The above steps produce a URL in your rendered control that looks something like:
/WebResource.axd?d=PhPk80h_UWEcbheb-NHNP5WshV_47UOpWqAOl1_li
UFfN4cNofL74cFlQ1fvpFSf0&t=632573240669964903

Debugging ASP.NET as non-admin (LUA)

See my previous post about LUA, and why it is a good idea.  Today
I managed to get ASP.NET 2.0 to debug correctly, using Visual Studio
.NET 2005 under LUA.  Thanks to Andrew Duthie’s post.  I needed to tweak my system a little, here are my steps in digest (II6 only):

1. Create a new user group (Control Panel, Administrative Tools, Computer Manager, Local Users and Groups), called ASPNETDebug.
2. Add the LUA user to the ASPNETDebug group.
3. Add the LUA user to the IIS_WPG group.
4. Modify the following local account policies (Control Panel,
Administrative Tools, Local Security Policy, Security Settings, Local
Policies, User Rights Assignments):

  • “Adjust memory quotas for a process” – add the ASPNETDebug user group.
  • “Replace a process level token” – add the ASPNETDebug user group.

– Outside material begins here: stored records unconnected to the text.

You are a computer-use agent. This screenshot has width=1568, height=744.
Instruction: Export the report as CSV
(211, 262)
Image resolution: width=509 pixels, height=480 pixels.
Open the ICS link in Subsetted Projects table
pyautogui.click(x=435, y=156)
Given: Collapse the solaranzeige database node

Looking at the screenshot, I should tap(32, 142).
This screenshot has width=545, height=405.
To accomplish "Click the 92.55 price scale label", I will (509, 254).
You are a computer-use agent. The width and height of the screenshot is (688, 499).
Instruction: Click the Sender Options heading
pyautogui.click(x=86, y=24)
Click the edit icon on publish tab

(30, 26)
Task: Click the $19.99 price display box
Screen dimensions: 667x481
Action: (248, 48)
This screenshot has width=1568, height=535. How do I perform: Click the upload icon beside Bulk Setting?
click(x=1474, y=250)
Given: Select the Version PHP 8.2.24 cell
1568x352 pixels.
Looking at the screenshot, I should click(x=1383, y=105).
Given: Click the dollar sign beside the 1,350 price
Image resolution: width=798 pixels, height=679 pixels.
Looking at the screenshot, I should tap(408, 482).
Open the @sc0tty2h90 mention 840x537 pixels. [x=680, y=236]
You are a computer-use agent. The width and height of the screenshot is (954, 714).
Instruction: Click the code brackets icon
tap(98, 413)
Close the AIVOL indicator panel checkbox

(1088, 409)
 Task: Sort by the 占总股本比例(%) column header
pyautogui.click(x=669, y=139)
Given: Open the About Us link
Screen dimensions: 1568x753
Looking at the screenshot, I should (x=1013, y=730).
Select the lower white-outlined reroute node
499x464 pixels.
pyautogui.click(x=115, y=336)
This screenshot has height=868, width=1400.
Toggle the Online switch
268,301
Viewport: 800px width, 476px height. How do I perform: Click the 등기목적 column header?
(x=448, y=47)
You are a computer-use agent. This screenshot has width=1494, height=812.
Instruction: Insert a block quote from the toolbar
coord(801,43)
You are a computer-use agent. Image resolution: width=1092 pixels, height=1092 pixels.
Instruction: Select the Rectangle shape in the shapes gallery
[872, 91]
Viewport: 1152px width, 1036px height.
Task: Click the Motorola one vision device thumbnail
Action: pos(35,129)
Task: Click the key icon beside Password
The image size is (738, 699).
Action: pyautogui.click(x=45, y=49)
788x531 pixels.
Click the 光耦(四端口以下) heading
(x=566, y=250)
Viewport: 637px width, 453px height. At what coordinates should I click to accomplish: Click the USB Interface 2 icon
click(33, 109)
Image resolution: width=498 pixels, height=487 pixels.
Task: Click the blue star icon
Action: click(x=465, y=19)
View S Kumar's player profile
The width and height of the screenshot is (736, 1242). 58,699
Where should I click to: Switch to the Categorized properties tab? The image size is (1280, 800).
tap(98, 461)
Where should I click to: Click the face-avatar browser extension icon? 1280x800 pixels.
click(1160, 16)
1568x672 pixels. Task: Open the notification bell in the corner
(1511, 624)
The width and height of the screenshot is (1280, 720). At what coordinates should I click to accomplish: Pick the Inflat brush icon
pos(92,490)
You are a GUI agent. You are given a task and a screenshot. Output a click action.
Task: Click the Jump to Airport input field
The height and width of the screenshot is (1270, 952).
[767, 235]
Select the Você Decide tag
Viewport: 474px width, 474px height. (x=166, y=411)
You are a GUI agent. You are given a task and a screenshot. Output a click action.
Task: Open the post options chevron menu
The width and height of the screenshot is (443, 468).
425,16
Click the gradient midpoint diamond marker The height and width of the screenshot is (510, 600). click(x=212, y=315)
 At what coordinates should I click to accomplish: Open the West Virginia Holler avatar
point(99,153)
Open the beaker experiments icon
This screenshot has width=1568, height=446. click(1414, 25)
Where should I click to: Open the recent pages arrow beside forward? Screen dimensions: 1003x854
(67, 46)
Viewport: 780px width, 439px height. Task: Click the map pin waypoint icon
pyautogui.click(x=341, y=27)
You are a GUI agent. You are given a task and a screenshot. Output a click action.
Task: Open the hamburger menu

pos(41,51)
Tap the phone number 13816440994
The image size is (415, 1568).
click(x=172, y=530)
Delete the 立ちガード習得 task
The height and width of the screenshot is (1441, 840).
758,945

5. Modify the NTFS permissions on the following directories, and add the ASPNETDebug group with modify permissions:

  • %windows%temp
  • %windows%Microsoft.NETFramework%framework version%Temporary ASP.NET Files

6. Create a new application pool in IIS 6 (not based on any other app pool).
7. Change the identity of the newly created application pool to the LUA.
8. Change the app pool of ASP.NET web site application being debugged to the newly created app pool.